At our arrival I was informed that I was supposed to warn the children about a slippery bridge that I was guarding. I had not even thought about how my character would sound. I had thought about hissing, and growling but never the voice of this Hellion had. Somewhere in my imagination I found a voice much like a hissing witch to let the families know that the bridge was slippery. Within those two hours I had found my scaring style and timing. Scaring children is not hard but with groups of adults it is all about timing and it took some skill to hide well enough and let people get close enough to scare them without getting punched. There is always the risk that a guy will feel so threatened  that he would try to punch you.

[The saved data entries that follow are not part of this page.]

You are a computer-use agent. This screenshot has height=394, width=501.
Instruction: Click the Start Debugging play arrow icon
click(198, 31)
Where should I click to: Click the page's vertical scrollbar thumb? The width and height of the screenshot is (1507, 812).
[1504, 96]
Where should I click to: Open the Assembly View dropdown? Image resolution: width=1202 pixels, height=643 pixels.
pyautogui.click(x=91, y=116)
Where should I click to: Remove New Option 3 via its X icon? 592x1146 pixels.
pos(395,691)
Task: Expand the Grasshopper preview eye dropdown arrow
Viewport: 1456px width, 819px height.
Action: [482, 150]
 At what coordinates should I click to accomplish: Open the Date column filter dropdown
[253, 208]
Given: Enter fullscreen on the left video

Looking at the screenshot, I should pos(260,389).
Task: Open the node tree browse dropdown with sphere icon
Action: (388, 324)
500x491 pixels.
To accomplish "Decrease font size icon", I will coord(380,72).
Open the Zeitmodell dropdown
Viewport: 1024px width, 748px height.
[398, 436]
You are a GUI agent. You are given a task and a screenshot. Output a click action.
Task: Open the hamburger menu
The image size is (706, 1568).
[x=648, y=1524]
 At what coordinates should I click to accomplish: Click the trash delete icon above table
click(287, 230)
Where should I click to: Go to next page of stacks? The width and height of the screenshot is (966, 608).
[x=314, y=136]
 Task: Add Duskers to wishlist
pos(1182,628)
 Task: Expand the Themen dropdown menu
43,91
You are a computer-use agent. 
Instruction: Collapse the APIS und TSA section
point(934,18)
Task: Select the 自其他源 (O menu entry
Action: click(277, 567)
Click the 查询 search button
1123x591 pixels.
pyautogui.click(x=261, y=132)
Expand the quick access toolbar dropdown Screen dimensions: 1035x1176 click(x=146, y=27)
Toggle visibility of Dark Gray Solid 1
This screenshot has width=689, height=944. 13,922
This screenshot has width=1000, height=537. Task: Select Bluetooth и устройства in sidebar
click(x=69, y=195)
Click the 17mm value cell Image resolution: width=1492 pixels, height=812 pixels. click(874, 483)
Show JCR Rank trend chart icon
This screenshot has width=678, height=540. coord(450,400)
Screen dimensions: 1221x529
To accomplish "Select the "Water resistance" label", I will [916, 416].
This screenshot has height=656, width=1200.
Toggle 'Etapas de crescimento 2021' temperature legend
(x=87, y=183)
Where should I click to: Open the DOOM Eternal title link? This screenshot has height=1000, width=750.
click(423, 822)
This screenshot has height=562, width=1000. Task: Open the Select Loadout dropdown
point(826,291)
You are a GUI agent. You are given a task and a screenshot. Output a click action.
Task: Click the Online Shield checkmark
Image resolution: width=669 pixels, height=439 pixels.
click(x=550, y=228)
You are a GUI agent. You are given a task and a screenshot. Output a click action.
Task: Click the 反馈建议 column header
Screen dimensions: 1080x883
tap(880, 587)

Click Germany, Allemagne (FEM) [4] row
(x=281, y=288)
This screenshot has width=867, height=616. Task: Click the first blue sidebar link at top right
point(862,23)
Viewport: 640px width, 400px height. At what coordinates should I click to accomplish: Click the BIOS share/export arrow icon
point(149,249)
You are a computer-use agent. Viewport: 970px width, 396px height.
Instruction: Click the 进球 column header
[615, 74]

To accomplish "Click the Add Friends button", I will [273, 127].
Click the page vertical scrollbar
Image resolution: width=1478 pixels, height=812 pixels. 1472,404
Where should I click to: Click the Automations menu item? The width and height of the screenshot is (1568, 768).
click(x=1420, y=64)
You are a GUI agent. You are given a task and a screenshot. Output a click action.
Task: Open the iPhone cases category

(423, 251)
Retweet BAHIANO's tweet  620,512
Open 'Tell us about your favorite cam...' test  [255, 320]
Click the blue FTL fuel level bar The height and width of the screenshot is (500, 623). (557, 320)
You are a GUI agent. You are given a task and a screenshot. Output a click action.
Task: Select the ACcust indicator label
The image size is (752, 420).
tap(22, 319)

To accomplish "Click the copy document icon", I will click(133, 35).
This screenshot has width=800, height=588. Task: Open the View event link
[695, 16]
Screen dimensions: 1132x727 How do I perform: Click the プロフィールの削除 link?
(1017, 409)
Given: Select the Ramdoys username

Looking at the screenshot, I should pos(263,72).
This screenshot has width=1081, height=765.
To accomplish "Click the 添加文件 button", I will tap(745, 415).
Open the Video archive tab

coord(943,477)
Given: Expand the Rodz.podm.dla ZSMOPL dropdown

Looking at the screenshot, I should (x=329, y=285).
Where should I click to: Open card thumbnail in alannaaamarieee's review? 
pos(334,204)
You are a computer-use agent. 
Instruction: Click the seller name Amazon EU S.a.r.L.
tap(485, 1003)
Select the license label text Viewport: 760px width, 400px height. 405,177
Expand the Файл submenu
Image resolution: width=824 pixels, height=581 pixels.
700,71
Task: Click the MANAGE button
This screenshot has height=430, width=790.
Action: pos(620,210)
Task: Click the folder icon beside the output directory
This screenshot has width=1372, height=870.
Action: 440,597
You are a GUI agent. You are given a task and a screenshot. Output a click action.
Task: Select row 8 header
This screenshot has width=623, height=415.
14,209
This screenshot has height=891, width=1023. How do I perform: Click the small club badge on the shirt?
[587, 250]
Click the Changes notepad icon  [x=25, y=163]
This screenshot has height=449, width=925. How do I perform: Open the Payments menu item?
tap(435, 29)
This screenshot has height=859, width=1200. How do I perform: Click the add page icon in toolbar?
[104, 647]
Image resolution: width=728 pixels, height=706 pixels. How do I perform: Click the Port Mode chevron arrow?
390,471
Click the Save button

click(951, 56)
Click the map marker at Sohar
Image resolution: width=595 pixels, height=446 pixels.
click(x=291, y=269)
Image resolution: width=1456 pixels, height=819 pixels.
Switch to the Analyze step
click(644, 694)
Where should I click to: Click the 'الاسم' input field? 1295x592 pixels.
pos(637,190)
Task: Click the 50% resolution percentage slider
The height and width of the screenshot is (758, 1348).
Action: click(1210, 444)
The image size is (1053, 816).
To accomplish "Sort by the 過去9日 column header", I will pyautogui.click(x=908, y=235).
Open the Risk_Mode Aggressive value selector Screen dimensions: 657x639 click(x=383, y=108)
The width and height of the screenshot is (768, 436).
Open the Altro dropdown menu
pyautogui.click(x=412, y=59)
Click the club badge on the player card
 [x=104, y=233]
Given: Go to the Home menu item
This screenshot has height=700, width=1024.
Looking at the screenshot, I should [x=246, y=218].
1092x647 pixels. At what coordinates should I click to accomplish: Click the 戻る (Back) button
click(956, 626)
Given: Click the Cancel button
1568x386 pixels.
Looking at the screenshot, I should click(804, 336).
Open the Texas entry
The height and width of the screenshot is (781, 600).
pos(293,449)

The night grew darker and the rain started, I think all of us hid under whatever cover we could find. I wrapped my cloth shroud around me and stepped off the gravel path into the cover of the trees and underbrush and waited. I lowered my head and let the rain wash over me. I watched dark rain drops drip from the tips of my horns. Finally after a short break the adults and full families slowly worked their way through the tents, a field of old broken scarecrows and mutilated body parts to the woods.

Over the course of the night I found that I was able to do two scares from my location. I was placed at the left side of a bridge that had a black plastic divider down the middle. I had placed skull decorations and lights around the ground and would leap out off to the side of the decorations. Then when the visitors returned to cross the back side of the bridge, I would tuck myself up close to the black plastic hiding the horns. In the dark I was almost impossible to see. I would make this guttural scream and leap out at them again with arms raised high with the shroud flapping. This was a fantastic location as the trail turned a 90 degree turn away from me at the end of the bridge. People were often much more worried about making the turn and staying on the trail than looking for me. A distant light allowed me to see them coming yards before they were within reach, so I had time to plan my attack.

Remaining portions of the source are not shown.